§ **DATA EXTRACTS**:
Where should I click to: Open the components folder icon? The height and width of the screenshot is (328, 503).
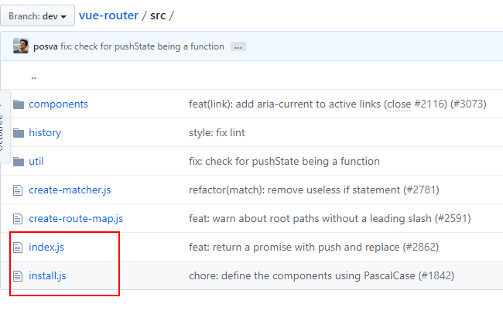(19, 104)
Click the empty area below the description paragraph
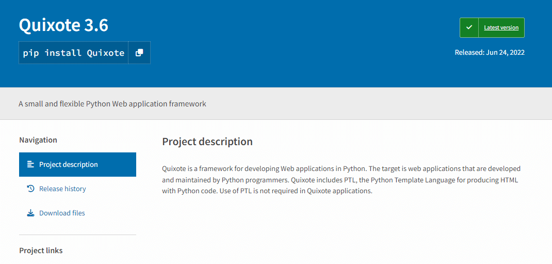The width and height of the screenshot is (552, 264). (340, 227)
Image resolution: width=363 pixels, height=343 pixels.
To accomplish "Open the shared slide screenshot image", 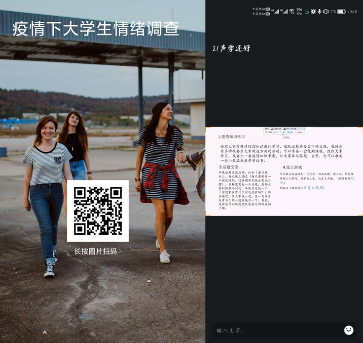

§ **WORK REQUIRED**: Write the listing out a second time exactly, dropping all images.

§ **ANSWER FOR THIS EXERCISE**:
Where should I click to: Open the components folder icon? The height and width of the screenshot is (328, 503).
(19, 104)
Click the empty area below the description paragraph
The width and height of the screenshot is (552, 264). (340, 227)
Image resolution: width=363 pixels, height=343 pixels.
To accomplish "Open the shared slide screenshot image", 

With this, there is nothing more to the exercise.